▶ _Problems to work on_:
1 - Do these statements agree with the body digitizer excerpt? For each, answer yes or no and quote the words that decide it.
(a) Each control board carries four MOSFETs of type IRLB8721.
(b) The team tried neutral white LEDs and found they reduced color tainting.
(c) Every control board needs its own Raspberry Pi.
2 - Answer these questions from the body digitizer excerpt:
(a) At what voltage does the Raspberry Pi drive its GPIO signals?
(b) In what length did the ordered LED strips come?
(c) Which photogrammetry software does the team use?

▶ _Extract provided_:

We use a custom-soldered control board using MOSFETs to turn LEDs on and off. One raspberry PI (and the LED client running on it) drives two dedicated signals out of its GPIO pins (at 3.3V), one for each half of all of the LED strips inside the body digitizer. Small wires connect to the green terminal screws dedicated to the PI signals (seen in the image above), which are connected to the GATE pins of the transistors, activating them when the PI turns the pin on at 3.3V. We use left-over LAN wires to carry the the PI signals from board to board, all around the cage (so only one PI is needed to switch all the LED strips on and off).
Each board uses 6 two-pin terminal screws, one 3-pin terminal screw, 4 MOSFETs of type IRLB8721 (one for each LED strip), 4 resistors at 10 ohm (between the PI signal and GATE pins of the MOSFETS) and 4 resistors at 10k ohm (between GATE and SOURCE pins of the MOSFETS, to make the LED strips switch faster).

Problems and improvements
The ordered LED Strips came in lengths of 5 meters and could be cut (using basic scissors) at certain length intervals marked on the LEDs. However for total strip lengths of 2 meters, cutting up a 5 meter roll results in a left over one meter long LED strip. Fortunately these leftovers can just be soldered together at exposed copper areas.
Initially the LED Strips were attached to the pillars just via the built-in glue on their back, but the warm temperature of LEDs after long operation slowly detached the glue over time.
If you aim for less radiometric "tainting" of the captured colors, using neutral white color temperature for the LED might be an improvement (we haven't tried). We used daylight white because they were the cheapest LED strips we could find, and partially because we underestimated the blue tinge they provide. It should be noted that in the finished 3D scan the blue tinge is barely noticeable.
The LED control board can be extended to allow for detailled control of each single LED strip. Since the board already has one MOSFET for each LED strip, all you would need for this is one dedicated signal (coming from a PI) for each LED, or design some kind of binary addressing scheme (to reduce the amount of required signalling wires).



Software


Please note that the software is open source and can be found at https://github.com/Heishe/pi3dscancontrolapp
This section will not go into technical details of the programming aspects of the software. Please refer to the actual repository for the project for that.

Workflow
The custom control software only takes care of starting the image-taking process and storing all the received images in a local directory. Currently, these have to be manually imported into photogrammetry software of your choosing. We use Agisoft Photoscan.
From the user-perspective, there's a single terminal program that takes care of making images and controlling the LEDs. The NodeJS-based application is started in the console or from a terminal and asks the user for input.

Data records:
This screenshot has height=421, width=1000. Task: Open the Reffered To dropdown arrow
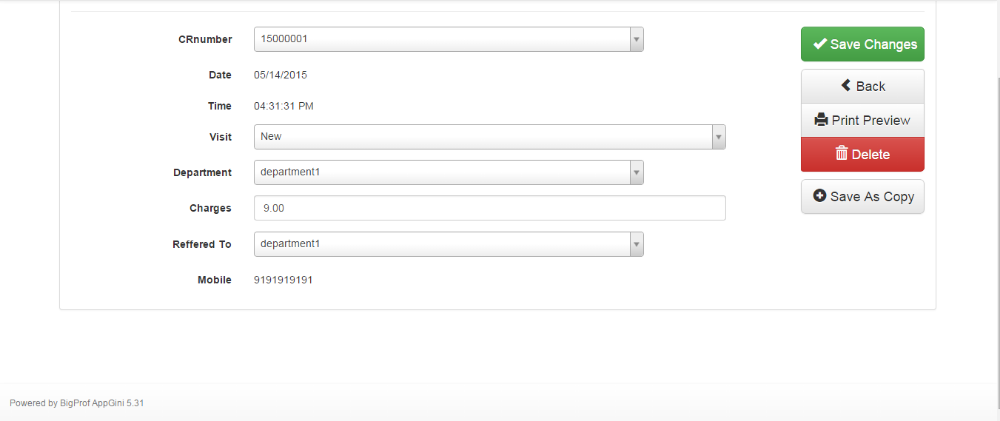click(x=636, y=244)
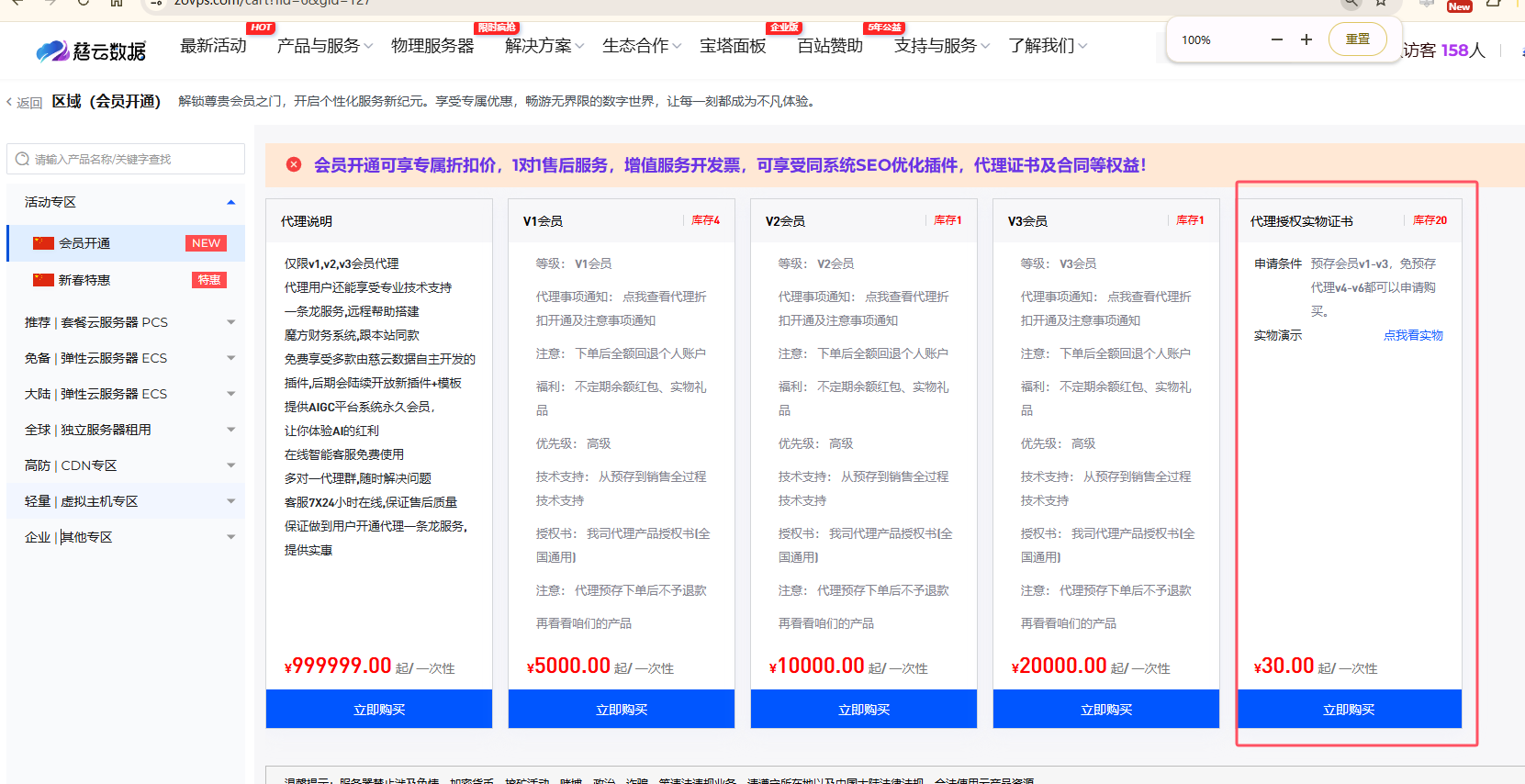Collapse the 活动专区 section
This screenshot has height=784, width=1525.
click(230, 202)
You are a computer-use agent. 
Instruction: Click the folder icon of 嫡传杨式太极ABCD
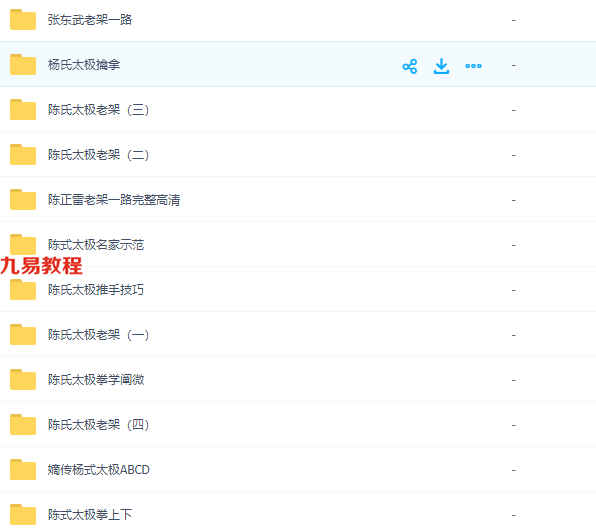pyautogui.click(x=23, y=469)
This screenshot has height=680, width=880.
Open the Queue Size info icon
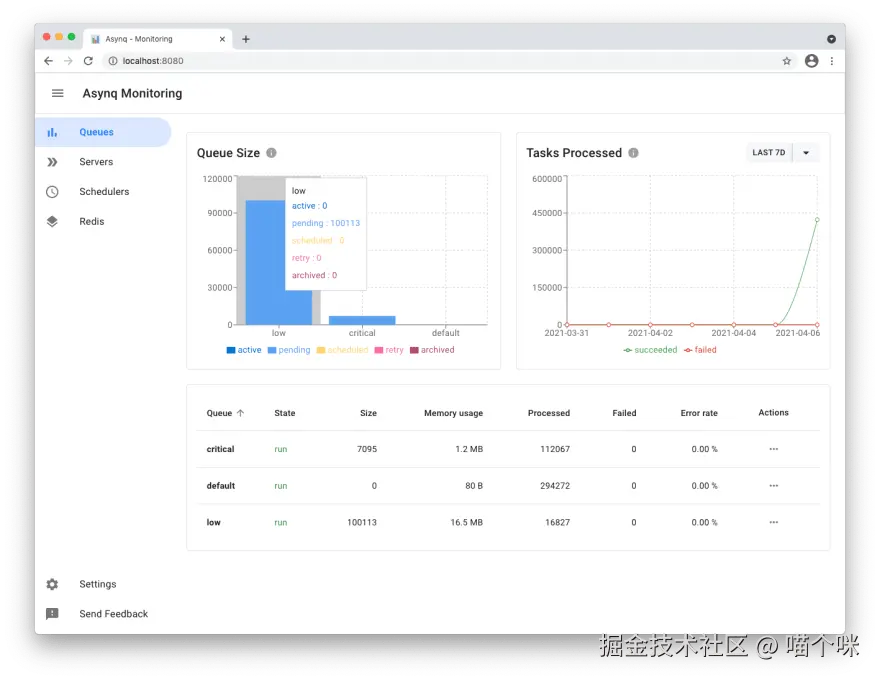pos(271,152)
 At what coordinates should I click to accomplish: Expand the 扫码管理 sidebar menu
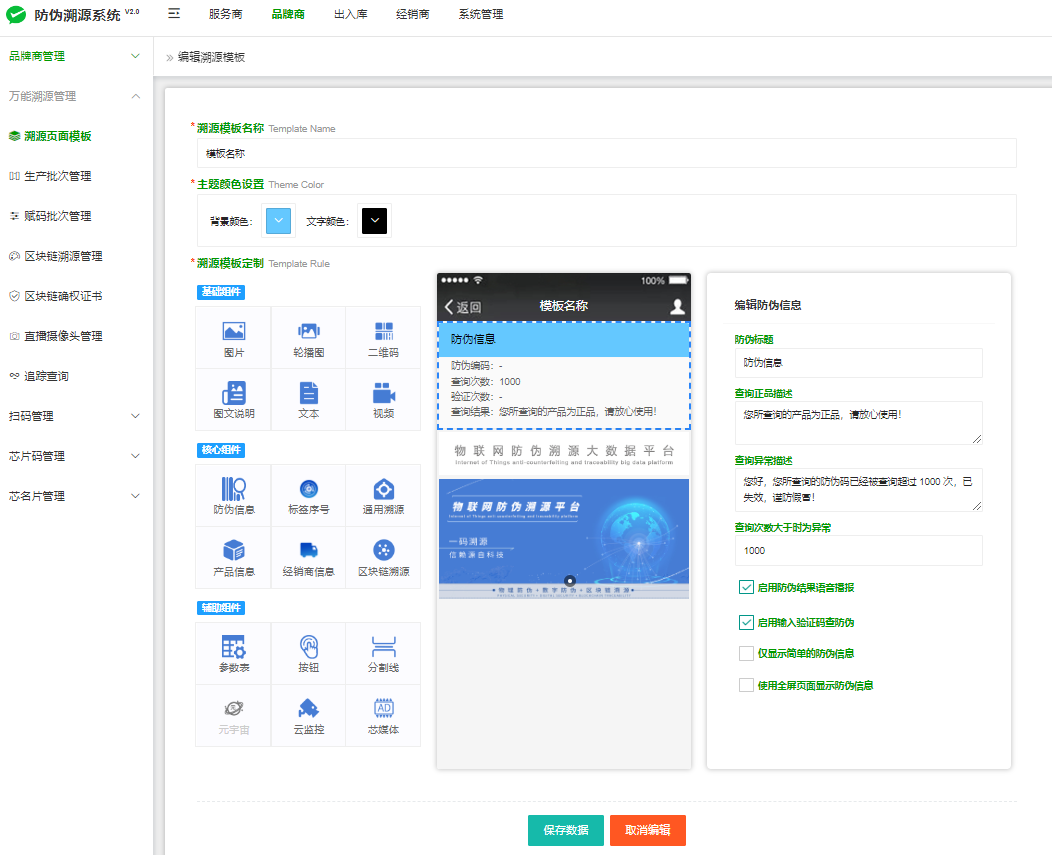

▶ _Solutions for each task_:
1 -
(a) Yes: "4 MOSFETs of type IRLB8721 (one for each LED strip)"
(b) No: "using neutral white color temperature for the LED might be an improvement (we haven't tried)"
(c) No: "so only one PI is needed to switch all the LED strips on and off"

2 -
(a) 3.3V
(b) 5 meters
(c) Agisoft Photoscan